WISH YOU WERE THERE!
Jantallian
POST SCRIPT
SS - JH
When 'eventually' arrived they were both cold and exhausted. Neither of them would have admitted to being frightened at the time, but, when they discussed it afterwards, they were in agreement that it was one of the most terrifying experiences of their lives. As Jess put it, " 'Cos y' know y' ain't gonna be able to do anythin' that'll make any difference!"
At long last, however, the current swept them back towards a broad, sandy beach. It was almost deserted, except for a small group of people. They appeared to floating directly towards this group. In fact, they were going to be washed up immediately opposite them. As they drew inexorably closer and closer, it became apparent that the group was a family picnic of the most decorous kind – ladies sitting shaded by parasols, young men reclining modestly at their feet on rugs, children playing sedately and a venerable elder enthroned in a big rush chair.
A majestic and tall venerable elder, with wild, white hair, a long snowy beard and moustache, a nose like an eagle's beak, a mountainous build and the look of an Old Testament prophet. "I do not believe this!" Slim breathed hoarsely as he found his feet in the surf at last.
"Y' don't? Well, you're the one lookin' for him." Jess had stopped further out, up to his shoulders in the breaking waves. He was keeping his footing with difficulty, but showed no inclination to come any further ashore.
"Come on!" Slim started to wade towards the beach and then stopped. He was suddenly aware that silk drawers did not conform to the dress required by polite society, especially when thoroughly soaked with seawater. He looked back. Jess raised an eyebrow and shrugged at the same time, but made no move to join him.
"I say! Are you chaps all right?" A voice hailed them from the beach. A young man was standing in the shallows, the trousers of his suit rolled up in order to facilitate the need to paddle.
"Good afternoon!" Slim was nothing if not polite. "We have a bit of a problem," he began, hearing in his memory Jess's judgement that he was a problem.
"I say! Bad luck!" the young man sympathised. "Anything we can do to help?"
"Only if you're thinkin' of miraculously transportin' us miles back up the coast!" Slim heard Jess growl. He hastily qualified this. "We were swimming –"
"Yes, I can see that!" By this time the young man had been joined by a crowd of small children. Behind them, the women were beginning to stir, curious about the sudden appearance of these two mermen from the ocean.
"We got swept away from where we left our clothes," Slim explained. The young man continued to smile cheerfully at him with complete lack of comprehension. "We'd be grateful for the loan of a towel," Slim begged desperately.
"Two towels!" Jess growled behind him. Slim glanced over his shoulder. Jess was beginning to go an interesting shade of mauve under his tan. He never did handle the cold very well.

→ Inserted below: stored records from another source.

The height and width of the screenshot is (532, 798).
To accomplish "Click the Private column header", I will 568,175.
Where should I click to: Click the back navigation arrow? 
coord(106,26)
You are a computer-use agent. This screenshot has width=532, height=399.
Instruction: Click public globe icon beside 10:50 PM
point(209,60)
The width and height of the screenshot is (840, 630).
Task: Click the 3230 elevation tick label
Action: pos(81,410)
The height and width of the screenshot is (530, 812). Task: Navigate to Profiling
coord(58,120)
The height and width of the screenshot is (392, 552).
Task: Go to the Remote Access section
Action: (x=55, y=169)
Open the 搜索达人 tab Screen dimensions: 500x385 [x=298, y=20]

"Oh, I say – how inconsiderate of me!" The young man turned to a couple of the elder boys and said, "Cut along back to the house and bring some towels and a couple of bath robes. And be quick about it!"
Some ten minutes later they were decently, if somewhat unconventionally, dressed and rather more ready to face the company than they had been. The young man, who introduced himself as Algernon Fitzwilliam, chattered on cheerfully, explaining that the picnic was to celebrate his aunt's birthday and the visit of members of the English branch of the family, of whom he himself was one, to California. They had apparently come by sea from India.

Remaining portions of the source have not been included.